En pasadas elecciones los llamados Pactos de Civilidad sellaban el cierre de las campañas. Era un compromiso para evitar toda forma de violencia electoral y garantizar los resultados de las votaciones. Constituían una muestra de la debilidad institucional y la falta de madurez y civismo del liderazgo nacional. Nos enseñaban que el respeto a una práctica de esencia secular, como es el juego democrático, sólo fuera posible con la garantía de las distintas iglesias, lo cual mostraban además que a despecho de su largo ejercicio, la clase política necesitaba de un lazarillo, dada su incapacidad para andar por su propia cuenta y medios.
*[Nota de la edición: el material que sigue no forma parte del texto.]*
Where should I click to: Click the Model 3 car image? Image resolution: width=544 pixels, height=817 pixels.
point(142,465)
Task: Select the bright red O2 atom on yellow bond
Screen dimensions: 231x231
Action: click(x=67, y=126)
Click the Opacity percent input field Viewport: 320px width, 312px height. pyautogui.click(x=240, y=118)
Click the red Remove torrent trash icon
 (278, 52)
La noticia no fue nunca extraña a lo que se entendía una tradición en la política local. Con cada campaña se hacía indispensable garantizar cierto nivel de respeto a las normas obligando a los líderes a firmar un documento que pocos luego respetaban tornándose irrelevante. Lo más sorprendente de la experiencia era que se le  recordara cada cuatro años al país que los resultados de la decisión libérrima del pueblo ejercida en las urnas tenía que ser respetada en virtud de un compromiso escrito sin mucho valor, tratándose de una obligación fuera de toda duda, sin sujeción a cuestionamiento alguno.
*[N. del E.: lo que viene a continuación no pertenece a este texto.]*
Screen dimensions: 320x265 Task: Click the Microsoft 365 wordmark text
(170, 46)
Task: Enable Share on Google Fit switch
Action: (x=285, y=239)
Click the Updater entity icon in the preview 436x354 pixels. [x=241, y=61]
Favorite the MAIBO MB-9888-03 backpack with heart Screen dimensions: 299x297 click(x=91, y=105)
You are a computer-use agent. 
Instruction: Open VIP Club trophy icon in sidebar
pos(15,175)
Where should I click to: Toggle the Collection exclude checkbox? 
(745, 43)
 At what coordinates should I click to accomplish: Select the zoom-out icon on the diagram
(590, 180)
Se hizo así una costumbre celebrar como un acto de desprendimiento y civismo el juramento de respetar mediante un documento lo que el buen sentido y el respeto a las leyes, la Constitución y la decencia política obligaban. Después sólo quedaba en el ánimo nacional la sensación de debilidad institucional que el celo y las sospechas que esos pactos reflejaban en el liderazgo político. Y tras el cierre de las urnas la incertidumbre solía apoderarse de la nación a la espera de que la sensatez primara en los perdedores. Después de tanta experiencia acumulada tal vez no sea esta vez necesario un nuevo Pacto de civilidad para febrero y mayo del 2020.